Youth is contagious. Although there is nothing like the real thing. There’s something about that drive that we have when we’re young, that intense fire, the orange glow, you don’t even know you have it when you’re living it, but when you can watch it in someone else, it’s a marvel. I have been fishing with a guy I made friends with while working at The Saltwater Edge before I came back to The Fisherman earlier this year. He graduated from high school in June, so he’s practically a child.
Typically, I am very set in my ways, unwilling to waver from my usual routines of fishing, but for some reason I just go wherever he wants to go. I can’t say, for sure, why this is. The first reason that comes to my mind is that I want to feel that surfcasting curiosity again. I want to go places I have forgotten about or places I’ve never been. I want to be challenged, I want to have to read the water, to move around and make guesses. I want to be wrong sometimes. I want to fish without the expectation of a tide window, decoded over the last 10 years.
This has become tougher as I’ve gotten older; losing sleep is harder to recover from, my night vision is not what it once was, it takes me longer to heal. But then I think back to when I was in my early 20s, my fishing partner at that time was about the age I am now and I realize now that I was leading him around all over the place. I was his synthetic supplement of motivation, I was the reason that he pushed himself to suffer the next day. Without me, he might have spent most of his nights thinking about fishing and growing increasingly impatient with himself for not pushing himself to go.
Last night we fished a really tough spot, just to get there you have to swim, climb huge rocks, deep wade, bushwhack… and not use your light at all. I was straining my eyes the whole time just trying to be sure of my next step. We arrived at the edge of the seething ocean, its attitude was irritated, daring us to step closer. The edge is deep, so the waves only stand proud in the last 20 feet. You don’t have much time to hunker when a big one hulks up in front of you. I’m not too tough to admit that I was a little worried about the waves. That’s the good part about leaving the ignorance of youth behind; you become innately aware of your limits and you can feel when you cross into that grey area between safety and danger.

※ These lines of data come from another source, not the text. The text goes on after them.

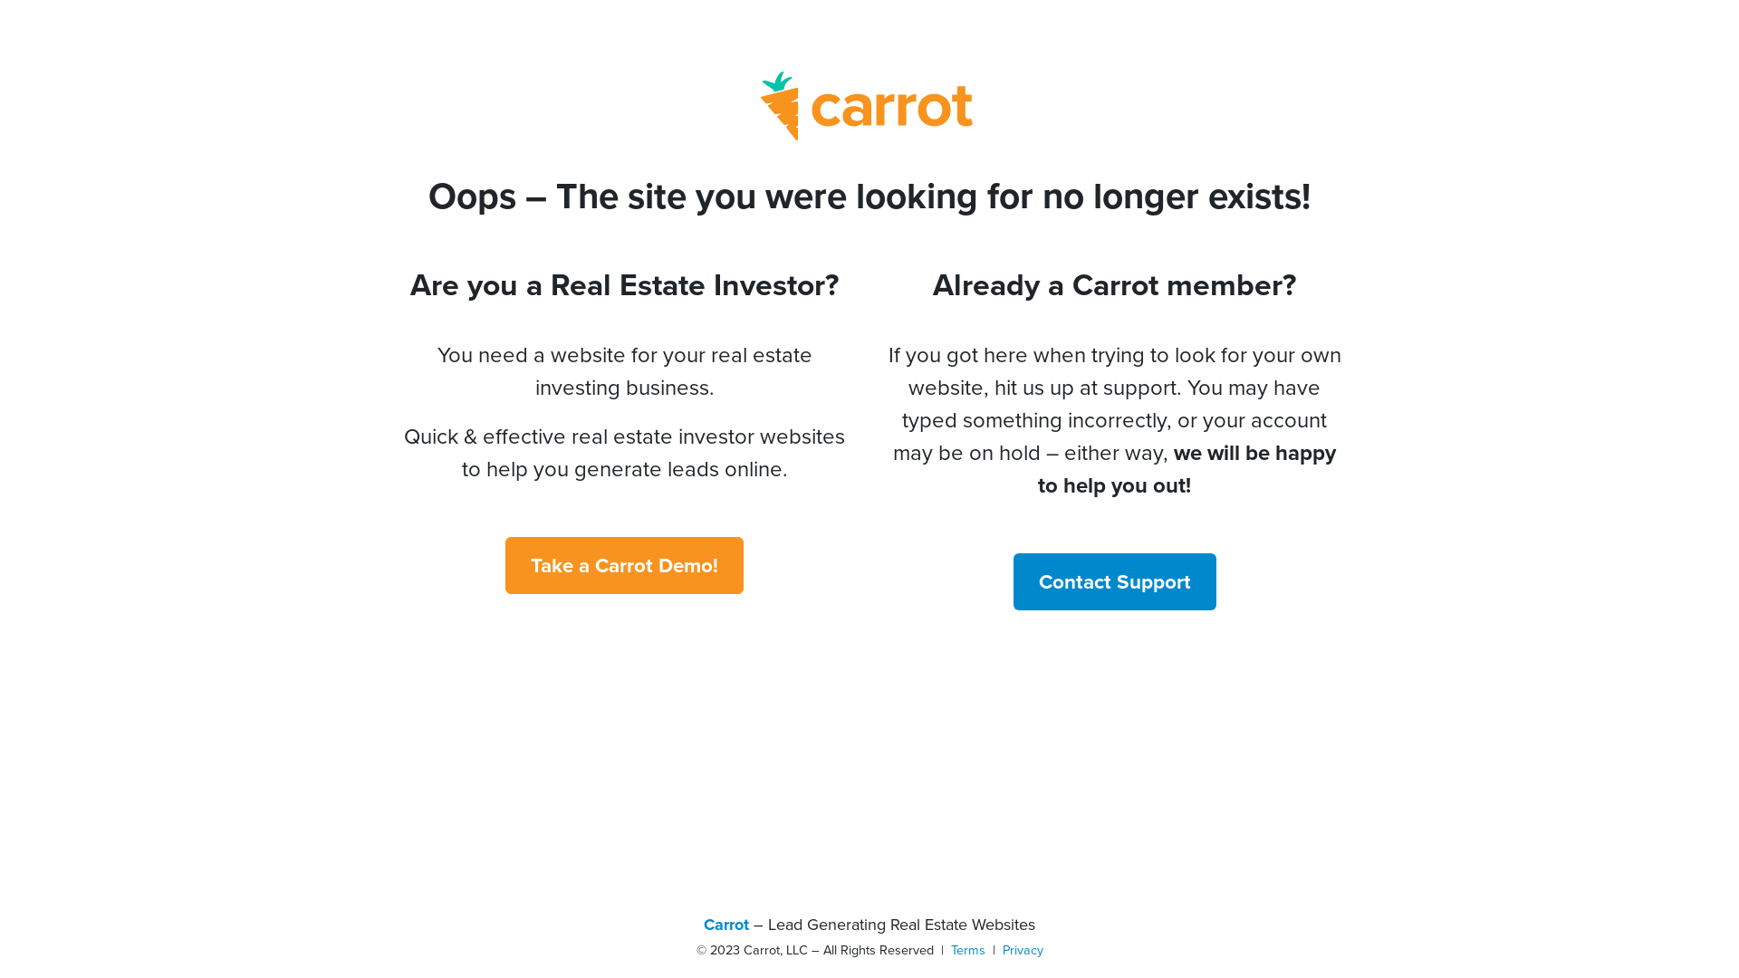  Describe the element at coordinates (1012, 582) in the screenshot. I see `'Contact Support'` at that location.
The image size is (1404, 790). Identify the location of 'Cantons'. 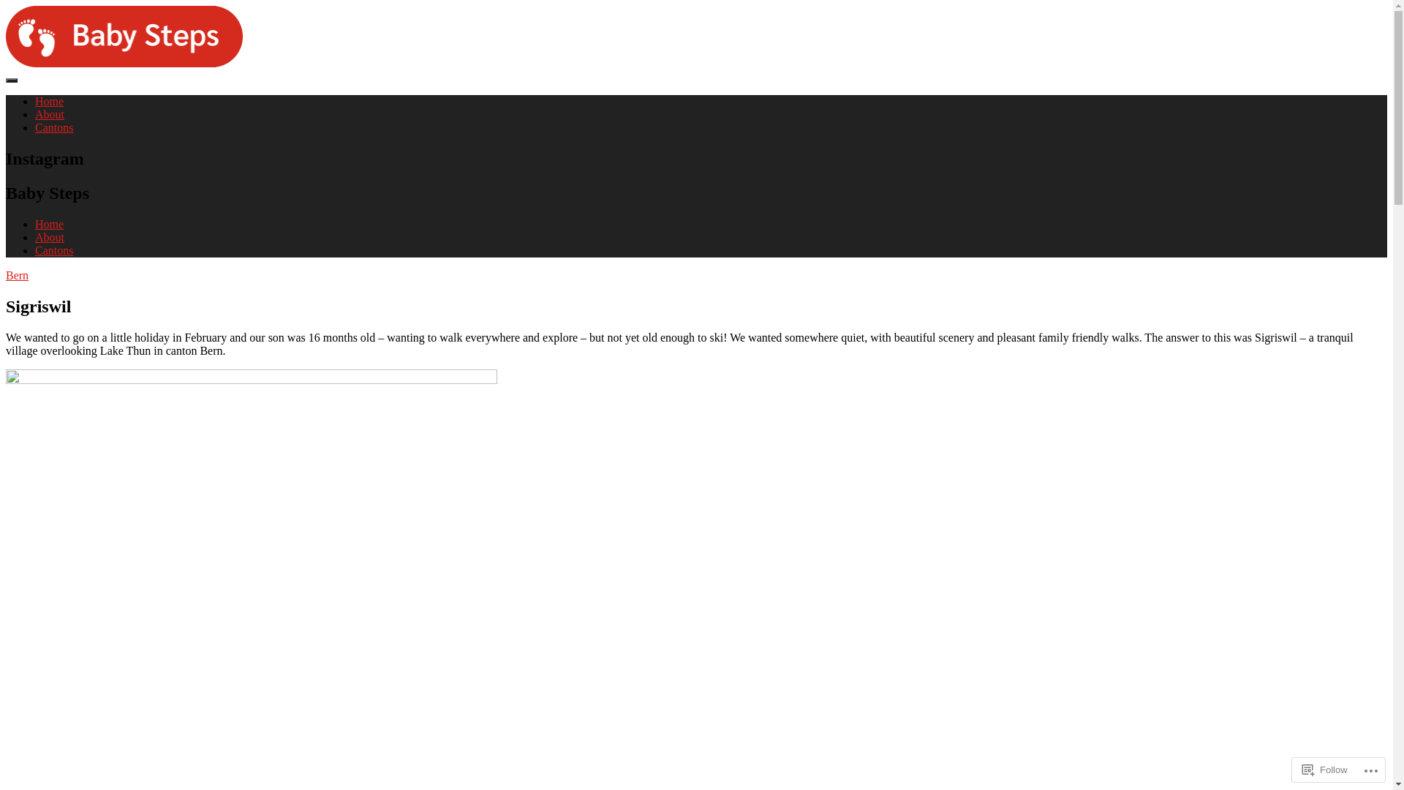
(53, 126).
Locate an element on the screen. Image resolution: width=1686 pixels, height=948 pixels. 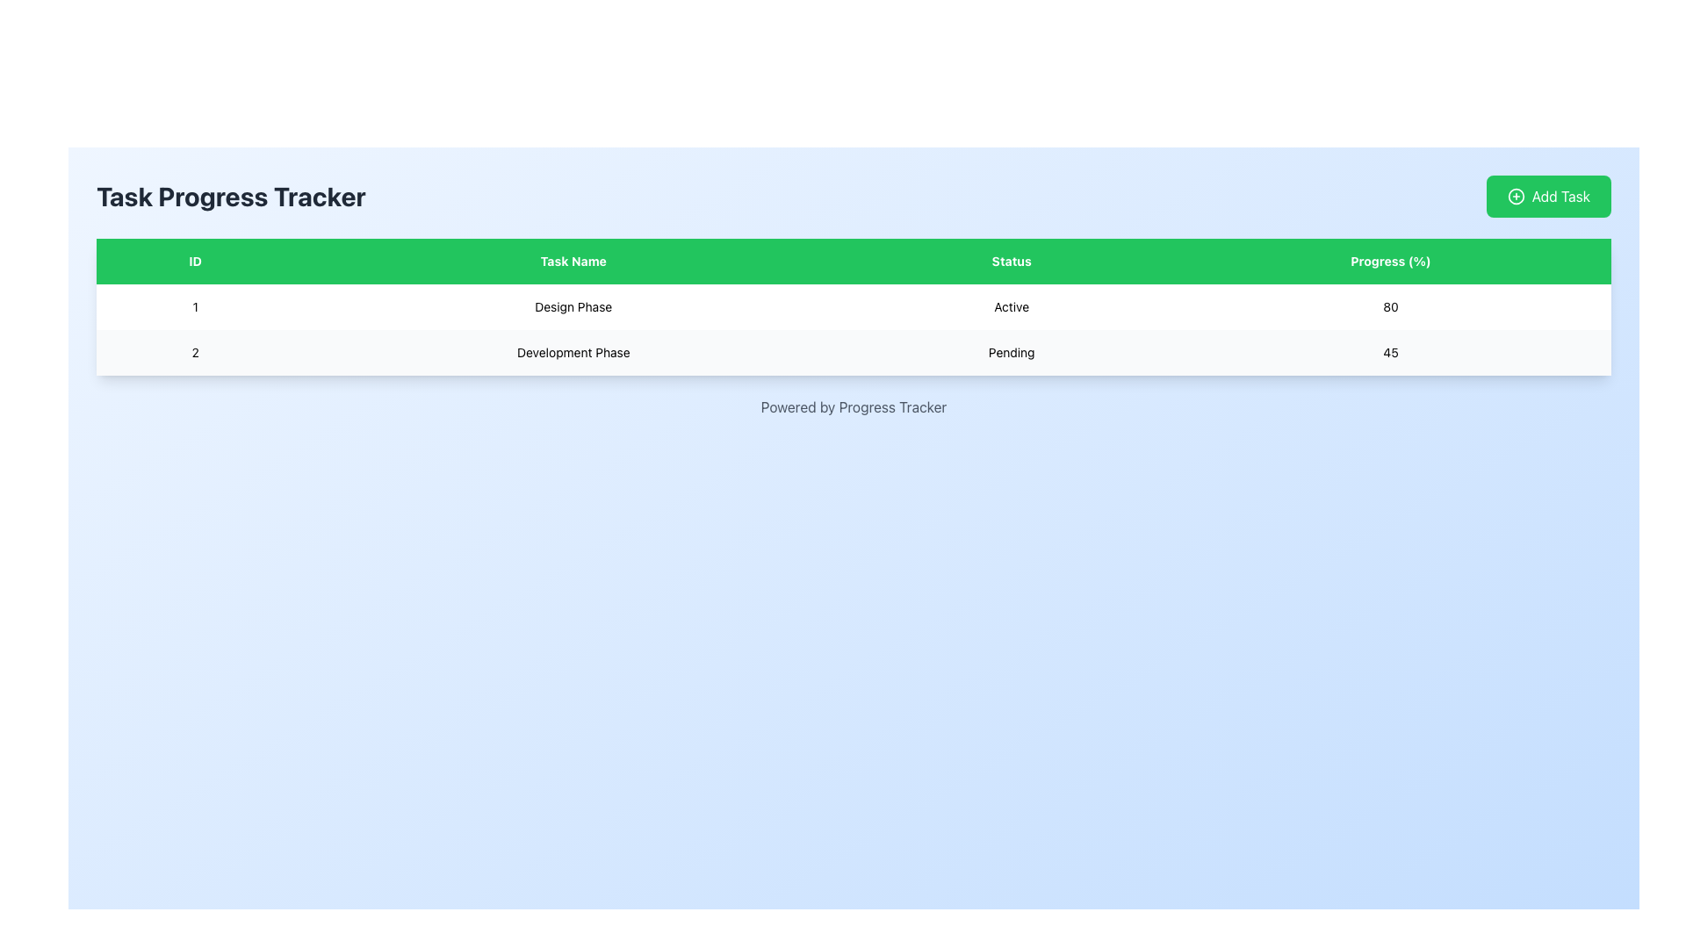
the progress percentage text label for the 'Development Phase' task, which displays '45' in the last column of the second row of the 'Task Progress Tracker' table is located at coordinates (1390, 352).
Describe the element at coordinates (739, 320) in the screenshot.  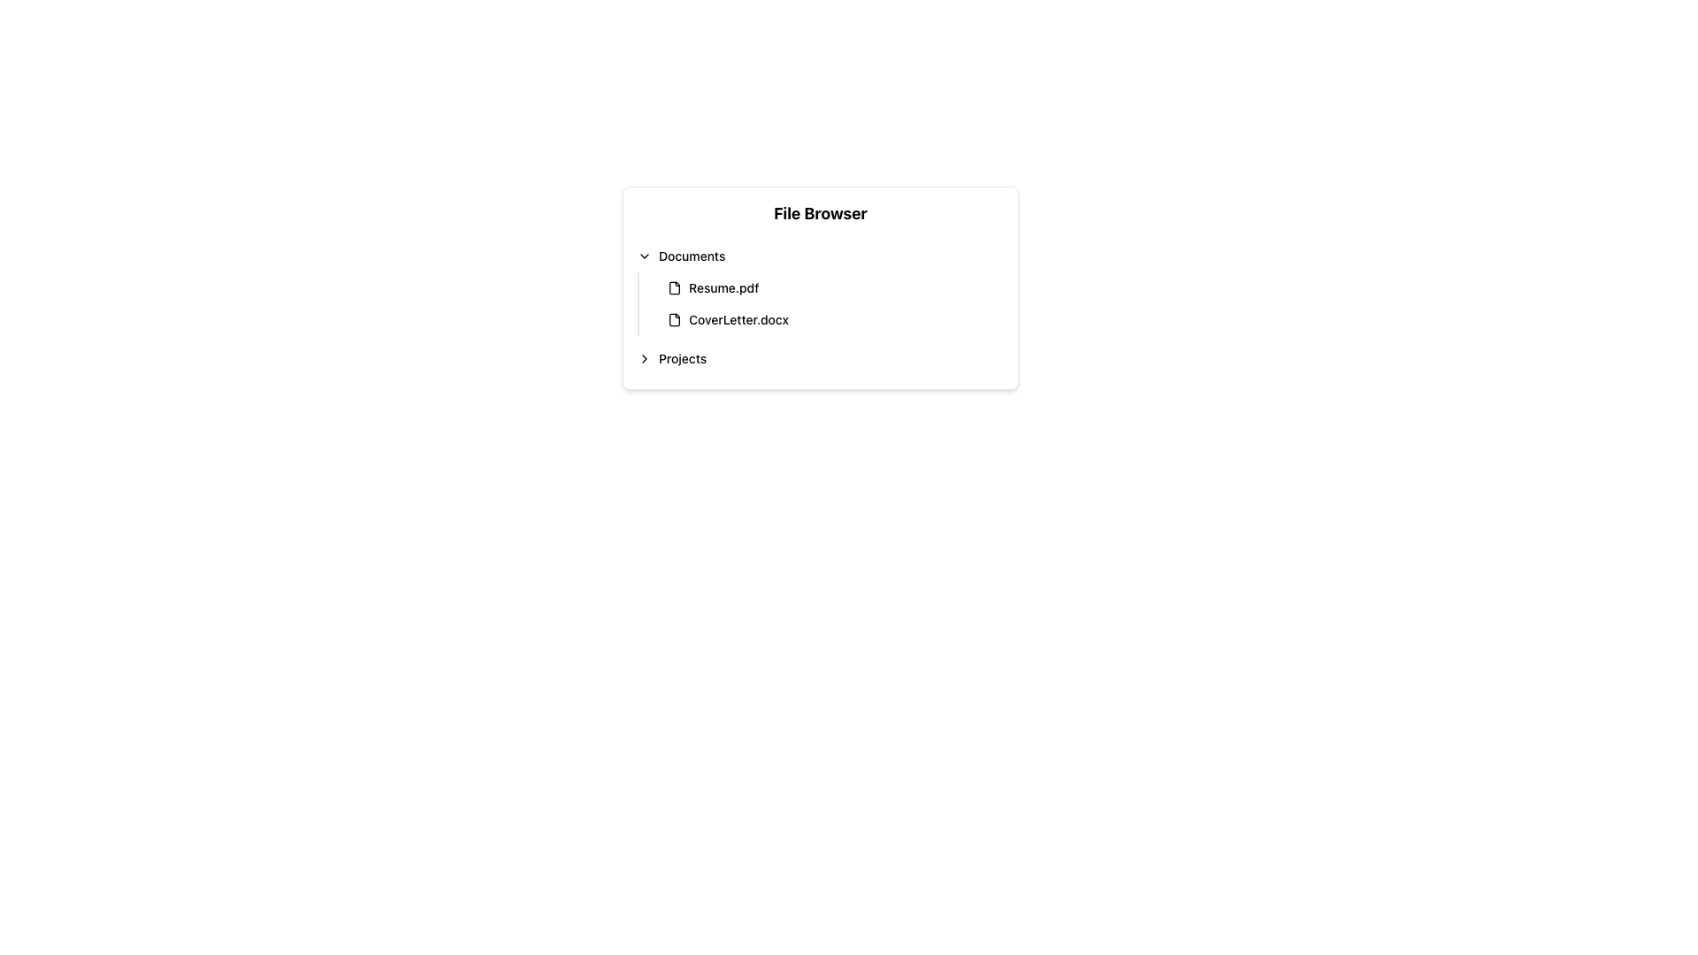
I see `the text label displaying the file name 'CoverLetter.docx'` at that location.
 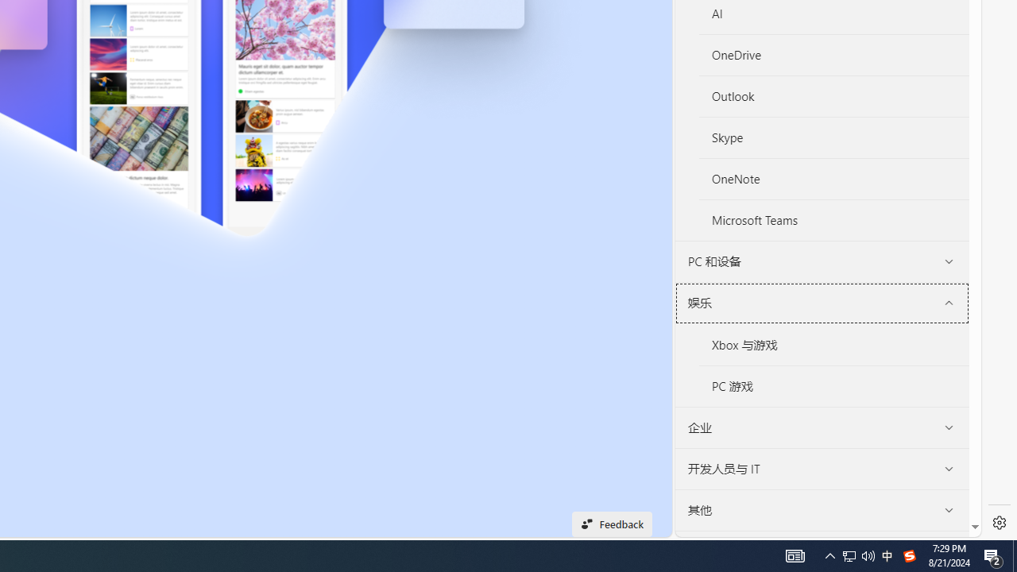 What do you see at coordinates (833, 220) in the screenshot?
I see `'Microsoft Teams'` at bounding box center [833, 220].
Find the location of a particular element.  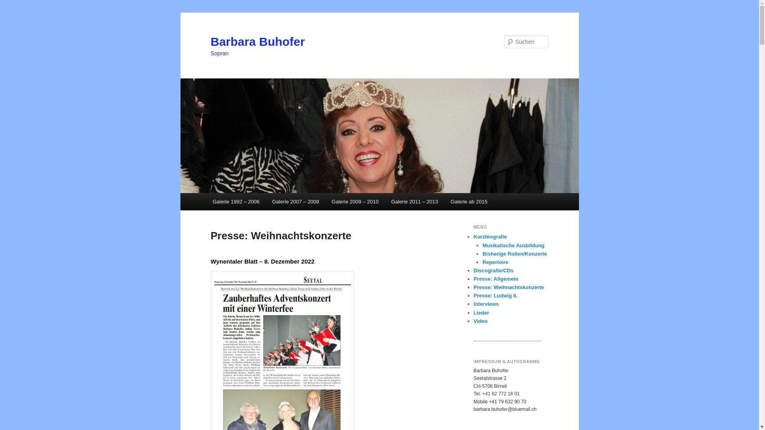

'Interviews' is located at coordinates (485, 304).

That’s where I was last night.
The hard pill to swallow is that the grey area gets smaller with age – I’m not totally sure if that’s because I have grown to understand the dangers on a higher level or if it’s just that my confidence in my ability to get out of trouble, should it arise, has diminished. But, in the end, I was able to use my 25-plus years of experience to identify a safe casting perch, fish effectively and land all my hookups without putting myself in harm’s way.
The fishing wasn’t great, so I started moving around while my protégé stuck it out hard on the edge. A little later I saw his silhouette emerge from the water’s edge, I flashed my light and he made his way over. I told him I had pulled one more fish from the nearby rocky bowl. He looked at the water and said, “Tell me what you see there. Like, why did you think there would be a fish there?”
I explained that, as I stood there watching the heave, I saw that the waves were dumping massive amounts of water over an outer arm of ledge. The water building up in the back the of the bowl had to go somewhere and there, in the fading light of the half moon, I could see a persistent current rushing out against the onslaught of the waves. To me it seemed like a perfect scenario, the waves kicking bait up in the bowl, the bait being carried to the sea where a striper might hold, waiting for a chance to strike.
Youth isn’t contagious. But the curiosity and the drive to learn is. In that moment when he asked me why I fished that spot and I heard myself answer, I saw what each of us was bringing to the table. I am happy to trade my experience for the drive to push myself, to feel a new curiosity and for a few good laughs.